Appendix B: Using the Driverless AI Python Client

This section describes how to run Driverless AI using the Python client.

Notes:

  • This is an early and experimental release of the Driverless AI Python client.
  • Python 3.6 is the only supported version.
  • You must install the h2oai_client wheel to your local Python. Contact sales@h2o.ai for information on how to retrieve the h2oai_client wheel.

Running an Experiment

  1. Import the required modules and log in.
import h2oai_client
import numpy as np
import pandas as pd
import requests
import math
from h2oai_client import Client, ModelParameters

address = 'http://ip_where_driverless_is_running:12345'
username = 'username'
password = 'password'
h2oai = Client(address = address, username = username, password = password)
# Be sure to use the same credentials that you use when signing in through the GUI
  1. Upload training and testing datasets from the Driverless AI /data folder.
train_path = '/data/CreditCard/CreditCard-train.csv'
test_path = '/data/CreditCard/CreditCard-test.csv'

train = h2oai.create_dataset_sync(train_path)
test = h2oai.create_dataset_sync(test_path)
  1. Set the target (response) column and any ignored column or columns.
# set the parameters you want to pass to the UI
target = "default payment next month"
drop_cols = ['ID']
  1. Specify the experiment settings. Refer to the Experiment Settings for more information about these settings.
# Pre-set parameters to pass model
is_classification = True
enable_gpus = True
seed=True
scorer_str = 'auc'

# Pre-sent accuracy knobs
accuracy_value = 5
time_value = 5
interpretability = 1
  1. Launch the experiment to run feature engineering and final model training. In addition to the settings previously defined, be sure to also specify the imported training dataset. Adding a test dataset is optional.
experiment = h2oai.start_experiment_sync(ModelParameters(
    dataset_key=train.key,
    testset_key=test.key,
    target_col=target,
    is_classification=is_classification,
    cols_to_drop=drop_cols,
    enable_gpus=enable_gpus,
    seed=seed,
    accuracy=accuracy_value,
    time= time_value,
    interpretability=interpretability,
    scorer=scorer_str
))
  1. View the results for an iteration. Note that the Web UI shows a graph of the iteration scores. You can retrieve the scores of each iteration from the experiment object using the Python client. The example below retrieves the score for the last iteration:
score = experiment.iteration_data[-1].scores # gets the ScoresTable
score = score.score[-1]
print(score)

0.7875823819933607
  1. View the final model score for the train and test datasets. When feature engineering is complete, an ensemble model can be built depending on the accuracy setting. The experiment object also contains the score on the train and test data for this ensemble model.
print("Final Model Score on Train Data: " + str(round(experiment.train_score, 3)))
print("Final Model Score on Test Data: " + str(round(experiment.test_score, 3)))
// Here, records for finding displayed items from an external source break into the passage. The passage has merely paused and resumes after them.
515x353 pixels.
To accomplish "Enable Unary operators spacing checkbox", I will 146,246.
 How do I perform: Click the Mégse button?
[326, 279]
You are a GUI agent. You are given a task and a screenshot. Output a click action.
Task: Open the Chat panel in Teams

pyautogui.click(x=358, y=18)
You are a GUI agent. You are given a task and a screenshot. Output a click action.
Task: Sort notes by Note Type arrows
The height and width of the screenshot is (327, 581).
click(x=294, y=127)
Final Model Score on Train Data: 0.782
Final Model Score on Test Data: 0.803
  1. Download the test predictions.
h2oai.download(src_path = experiment.test_predictions_path, dest_dir = ".")
'./test_preds.csv'

test_preds = pd.read_csv("./test_preds.csv")
test_preds.head()

default payment next month.1
0       0.514850
1       0.136738
2       0.062433
3       0.481917
4       0.126809

Access an Experiment Object that was Run through the Web UI

It is also possible to use the Python API to examine an experiment that was started through the Web UI using the experiment key.

You can get a pointer to the experiment by referencing the experiment key in the Web UI.
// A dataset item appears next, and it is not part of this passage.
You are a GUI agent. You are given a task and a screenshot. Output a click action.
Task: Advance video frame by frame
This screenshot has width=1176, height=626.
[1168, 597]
experiment = h2oai.get_model_job("56507f").entity

Score on New Data

You can use the python API to score on new data. This is equivalent to the SCORE ON ANOTHER DATASET button in the Web UI. The example below scores on the test data and then downloads the predictions.

Pass in any dataset that has the same columns as the original training set. If you passed a test set during the H2OAI model building step, the predictions already exist. Its path can be found with experiment.test_predictions_path.

prediction = h2oai.make_prediction_sync(experiment.key, test_path)
pred_path = h2oai.download(prediction.predictions_csv_path, '.')
pred_table = pd.read_csv(pred_path)
pred_table.head()

default payment next month.1
0       0.514850
1       0.136738
2       0.062433
3       0.481917
4       0.126809